DATA SHOWN:

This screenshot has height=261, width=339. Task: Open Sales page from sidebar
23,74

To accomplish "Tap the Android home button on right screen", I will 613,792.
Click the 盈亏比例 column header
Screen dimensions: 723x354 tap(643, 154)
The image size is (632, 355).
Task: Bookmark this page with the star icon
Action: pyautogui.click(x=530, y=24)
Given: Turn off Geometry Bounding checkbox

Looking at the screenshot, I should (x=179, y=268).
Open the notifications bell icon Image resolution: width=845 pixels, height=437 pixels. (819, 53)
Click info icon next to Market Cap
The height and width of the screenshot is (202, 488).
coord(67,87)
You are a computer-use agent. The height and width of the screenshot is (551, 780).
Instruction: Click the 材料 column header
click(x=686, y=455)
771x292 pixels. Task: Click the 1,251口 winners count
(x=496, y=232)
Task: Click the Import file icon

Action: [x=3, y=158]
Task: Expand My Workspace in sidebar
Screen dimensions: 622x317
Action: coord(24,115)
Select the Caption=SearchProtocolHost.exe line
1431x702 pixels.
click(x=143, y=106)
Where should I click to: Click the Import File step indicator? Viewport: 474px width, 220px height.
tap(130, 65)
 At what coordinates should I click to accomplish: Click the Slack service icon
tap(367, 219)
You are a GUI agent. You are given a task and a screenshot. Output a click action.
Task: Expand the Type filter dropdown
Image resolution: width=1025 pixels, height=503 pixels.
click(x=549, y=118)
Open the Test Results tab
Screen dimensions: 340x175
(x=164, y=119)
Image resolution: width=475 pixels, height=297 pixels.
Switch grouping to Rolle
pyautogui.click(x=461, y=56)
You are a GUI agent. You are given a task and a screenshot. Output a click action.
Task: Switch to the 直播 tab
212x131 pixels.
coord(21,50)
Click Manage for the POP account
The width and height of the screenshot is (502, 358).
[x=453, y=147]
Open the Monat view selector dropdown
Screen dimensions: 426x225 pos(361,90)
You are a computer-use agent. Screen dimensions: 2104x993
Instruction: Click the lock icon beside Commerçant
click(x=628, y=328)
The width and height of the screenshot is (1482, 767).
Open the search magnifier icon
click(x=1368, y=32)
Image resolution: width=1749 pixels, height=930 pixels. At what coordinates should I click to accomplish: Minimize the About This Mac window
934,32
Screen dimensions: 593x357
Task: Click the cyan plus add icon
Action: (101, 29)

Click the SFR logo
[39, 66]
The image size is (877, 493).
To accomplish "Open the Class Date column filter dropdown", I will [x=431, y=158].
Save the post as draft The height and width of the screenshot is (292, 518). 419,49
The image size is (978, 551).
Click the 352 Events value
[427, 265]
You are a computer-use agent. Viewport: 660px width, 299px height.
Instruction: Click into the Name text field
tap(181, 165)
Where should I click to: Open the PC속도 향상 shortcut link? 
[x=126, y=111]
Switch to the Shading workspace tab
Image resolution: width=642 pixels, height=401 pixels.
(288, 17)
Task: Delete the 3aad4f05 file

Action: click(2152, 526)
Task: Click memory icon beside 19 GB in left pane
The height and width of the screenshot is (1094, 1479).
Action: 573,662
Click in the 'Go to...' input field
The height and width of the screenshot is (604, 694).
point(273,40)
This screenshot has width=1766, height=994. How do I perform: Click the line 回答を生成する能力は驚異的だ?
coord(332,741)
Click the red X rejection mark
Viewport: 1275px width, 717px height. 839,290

WRITTEN INSTRUCTION:
Please rewrite the entries starting at the line that contains "Select the Caption=SearchProtocolHost.exe" and ending at the line that contains "tap(367, 219)", copying every line in full and offsetting each click coordinate in the answers by 101.

OUTPUT FOR THIS EXERCISE:
Select the Caption=SearchProtocolHost.exe line
1431x702 pixels.
click(x=244, y=207)
Where should I click to: Click the Import File step indicator? Viewport: 474px width, 220px height.
tap(231, 166)
 At what coordinates should I click to accomplish: Click the Slack service icon
tap(468, 320)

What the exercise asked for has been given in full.